Digital Commerce: How To Ride The Next Wave Without Splashing Out
As customers, we want websites that recognise our mission, allowing a quick and easy shop. As retailers, platforms should be nimble, enabling quick changes, adapting to market forces, experimenting with new features at low-cost. Equally, there should be minimal impact on reversing those features that don’t work for our customers.
Many retailers have excellent sites, but use technologies established over twenty years ago. These monoliths of the early period of eCommerce limit the agility needed today.
Modern user experience requires the ability to adapt to how our customers want to shop. As important are the APIs to allow extension and use newer technologies as they become available - see our previous article on the rise of the API. Many of these older monoliths have limited capabilities in these critical areas.
The current situation is further exacerbated by significant players winding down or selling their eCommerce platforms such as Oracle and IBM, creating uncertainty or forcing a re-platform.
More recently, we’ve seen the trend of headless commerce, decoupling the UX layer from the commerce platform to increase agility. We are now seeing the emergence of Microservices based, API-first, Cloud-native SaaS and Headless (MACH) and Composable Commerce; individual components developed using modern technology stacks in the Cloud with a decoupled UX layer.
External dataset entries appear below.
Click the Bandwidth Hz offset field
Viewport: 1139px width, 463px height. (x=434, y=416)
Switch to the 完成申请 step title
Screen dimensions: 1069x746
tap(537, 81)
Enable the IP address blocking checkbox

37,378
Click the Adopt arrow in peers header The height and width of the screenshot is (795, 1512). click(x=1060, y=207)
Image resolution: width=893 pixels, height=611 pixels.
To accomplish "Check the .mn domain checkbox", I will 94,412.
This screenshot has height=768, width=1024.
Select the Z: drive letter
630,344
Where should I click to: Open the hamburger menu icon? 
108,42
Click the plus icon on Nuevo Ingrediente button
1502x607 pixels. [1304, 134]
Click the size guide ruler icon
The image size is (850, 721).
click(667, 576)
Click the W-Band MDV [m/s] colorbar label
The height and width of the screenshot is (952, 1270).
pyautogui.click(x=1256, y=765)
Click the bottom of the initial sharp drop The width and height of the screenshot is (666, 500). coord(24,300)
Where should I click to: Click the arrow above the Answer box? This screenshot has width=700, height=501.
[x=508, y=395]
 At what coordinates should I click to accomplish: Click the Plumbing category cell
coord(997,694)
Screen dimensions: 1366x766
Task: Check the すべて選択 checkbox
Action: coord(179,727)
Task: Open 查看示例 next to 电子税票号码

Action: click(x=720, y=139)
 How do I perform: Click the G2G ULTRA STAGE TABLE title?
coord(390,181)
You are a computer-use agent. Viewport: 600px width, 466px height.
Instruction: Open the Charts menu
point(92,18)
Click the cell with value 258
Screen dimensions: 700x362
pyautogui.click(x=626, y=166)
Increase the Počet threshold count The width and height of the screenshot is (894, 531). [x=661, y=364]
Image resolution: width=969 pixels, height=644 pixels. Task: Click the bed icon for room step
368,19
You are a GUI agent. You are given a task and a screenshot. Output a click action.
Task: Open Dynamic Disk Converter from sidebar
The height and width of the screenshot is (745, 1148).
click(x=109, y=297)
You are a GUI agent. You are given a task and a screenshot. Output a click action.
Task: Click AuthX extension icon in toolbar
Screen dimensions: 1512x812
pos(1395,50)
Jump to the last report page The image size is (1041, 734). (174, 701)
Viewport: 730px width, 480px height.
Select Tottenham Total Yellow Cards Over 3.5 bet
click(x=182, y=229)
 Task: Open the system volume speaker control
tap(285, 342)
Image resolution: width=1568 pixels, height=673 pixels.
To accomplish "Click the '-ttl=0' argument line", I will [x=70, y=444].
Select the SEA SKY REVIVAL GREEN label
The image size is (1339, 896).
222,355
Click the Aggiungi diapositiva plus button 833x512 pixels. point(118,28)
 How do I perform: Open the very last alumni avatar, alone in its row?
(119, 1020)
The complementary benefits of a Composable Commerce approach are the ability to create layers in the technology architecture that lend themselves to organisational design. Slower-moving technologies are improved in isolation of the digital commerce platform or the separated UX layer. In recent clients, we’ve enabled brand new Digital teams to be created around the UX layer, allowing them to innovate at a pace currently unheard. They also have the complete freedom to implement new ideas without the need to make changes to the slower moving lower layers of the architecture.
Plenty of vendors are starting to appear claiming to be part of the Composable Commerce ecosystem, but what are the key considerations when choosing which vendor is right for you?
Let’s focus on the key considerations when selecting your core Digital Commerce vendor.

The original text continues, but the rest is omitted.